His melodic lines are very catchy and intriguing due to the atmospheric and experimental elements that are a departure from standard folk melodies. His voice is very soothing and comforting, and when layered on top of that unique instrumental sound it creates this eerie, yet euphoric auditory experience, which somehow warms and disturbs the soul simultaneously. It’s simply amazing.
Even though each amazing song on the album can stand on it’s own, the project should be listened to in its entirety—believe me, once you start it, you’ll be captivated until the final second.
On The Record with Jay Woodward
I remember going to the Warped Tour in 2003 with some of my friends and seeing some great bands. Pennywise was a show that stood out. It was the first time I stood at the front of the crowd in a mosh pit scenario. People were freaking out, pushing each other, and flailing in some form of joyful self preservation I hadn’t observed before. It was so foreign and natural. Pennywise was basically inciting the riot that was brewing below our adolescent skin. They were telling us to stick our middle fingers in the air and say F*ck the police. Few of us had the reason for such a directed anger, but all of us knew what we were doing was right; at the time anyway. The irony is that we were all surrounded and protected by the authority we were propelled to rage against.
Lately what musical periods or styles do you find yourself most drawn to as a listener?
Lately, I’ve really been drawn to the classics, or instant classics. The popular culture can be swayed so easily by the powers that control the masses which makes me crave the music that has or follows the template of standing the test of time. Don’t get me wrong, there is definitely something very timeless about that quintessential ‘era’ band; a musical link to some profound life event, so, my opinion on which bands achieve the status of “classic” is completely subjective. Some of the records that achieve the classic label to me are some of the same records that influenced me to enter the record making outlet in addition to such records as Elliott Smith (self-titled), Fleet Foxes (self-titled), Beach Boys (Pet Sounds), and basically any Beatles record.
What are you currently working on? Any new projects?
Most recently our friends over at Indie Happy Hour called upon some of their musician friends to piece together a winter themed compilation album called “Winter on the Rocks”. They asked me to join the compilation with an unreleased song which was super cool of them.

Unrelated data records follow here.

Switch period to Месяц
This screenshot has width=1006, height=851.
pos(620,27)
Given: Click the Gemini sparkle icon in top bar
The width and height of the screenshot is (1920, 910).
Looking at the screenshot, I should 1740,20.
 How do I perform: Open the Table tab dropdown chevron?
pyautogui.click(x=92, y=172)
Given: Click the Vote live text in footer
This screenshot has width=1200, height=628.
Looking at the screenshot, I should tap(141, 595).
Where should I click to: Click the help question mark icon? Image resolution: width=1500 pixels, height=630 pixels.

So, I got together with my good friend, Justin Scott Linville, and we put together a nice little winter song reminiscent of the days we spent freezing our arsses off in Rochester, New York where we both grew up.
For me, collaboration is always a touchy approach. It takes a long time to find someone you can have an honest artistic relationship with and at the end of the day you must be open to compromise. But with that said, I think it would be interesting to give the process a try with George Harrison in 1969. I think that is when GH really started producing at the height of his musical talent and I think there would be a lot I could learn from him at that point.
What is your writing process like? How do you create your music?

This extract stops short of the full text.